Salzman chuckled. 'Obviously you've never seen Winthrop. It's about the size of your hand. She commuted to Shelbyville, about fifteen miles up the Indy highway. Drove an old Pontiac Firebird.'

'Do you know where she went when she left here?'

'Sorry. We lost track of her after she left. You might check with Jean in Personnel on the off-chance somebody asked for a reference.' Molly excused herself and went into her office. They could hear her talking to someone on the phone.

'One more thing,' said St Claire to Salzman. 'Did ya ever get any indication that Rene Hutchinson might have been psychotic, or have psychotic tendencies?'

'No, but that doesn't mean she wasn't.
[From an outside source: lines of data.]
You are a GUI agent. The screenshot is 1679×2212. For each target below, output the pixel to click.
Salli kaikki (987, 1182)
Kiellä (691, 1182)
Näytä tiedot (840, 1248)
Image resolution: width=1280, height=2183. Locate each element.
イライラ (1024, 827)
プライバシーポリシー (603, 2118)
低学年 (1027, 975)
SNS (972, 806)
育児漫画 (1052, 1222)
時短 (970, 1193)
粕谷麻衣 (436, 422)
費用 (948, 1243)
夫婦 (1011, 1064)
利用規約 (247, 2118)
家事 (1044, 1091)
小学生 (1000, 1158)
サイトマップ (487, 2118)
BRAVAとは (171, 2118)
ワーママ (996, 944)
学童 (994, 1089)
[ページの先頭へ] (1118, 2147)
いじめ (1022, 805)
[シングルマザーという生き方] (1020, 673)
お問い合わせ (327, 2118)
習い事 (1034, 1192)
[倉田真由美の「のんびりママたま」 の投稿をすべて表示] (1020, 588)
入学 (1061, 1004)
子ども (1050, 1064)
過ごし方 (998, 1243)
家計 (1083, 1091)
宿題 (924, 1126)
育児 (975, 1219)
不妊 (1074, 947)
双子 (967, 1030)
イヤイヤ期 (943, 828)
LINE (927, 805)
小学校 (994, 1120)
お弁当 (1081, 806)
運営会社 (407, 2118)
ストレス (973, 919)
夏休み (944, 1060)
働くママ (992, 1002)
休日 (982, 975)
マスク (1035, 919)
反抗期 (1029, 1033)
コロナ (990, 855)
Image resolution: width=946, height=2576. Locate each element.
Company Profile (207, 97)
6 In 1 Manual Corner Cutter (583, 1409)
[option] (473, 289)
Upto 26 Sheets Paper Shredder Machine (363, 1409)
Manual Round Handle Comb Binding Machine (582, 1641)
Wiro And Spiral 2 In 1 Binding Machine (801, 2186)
Psychopaths are consummate liars, among other things. She was aloof and could be very guarded at times. And she had mood swings, but then, who doesn't.'

'Anything else you can think of?'

'Well, no, not really. She was excellent with young people, particularly in the eight-to-fifteen age range. They seemed to relate to her, if that means anything.'

'Did she ever mention Aaron Stampler or a fella named Vulpes? Raymond Vulpes?' St Claire asked.

'Not that I recall.'

Vail gave Salzman his card. 'If you think of anything else, would you give me a call?' he asked.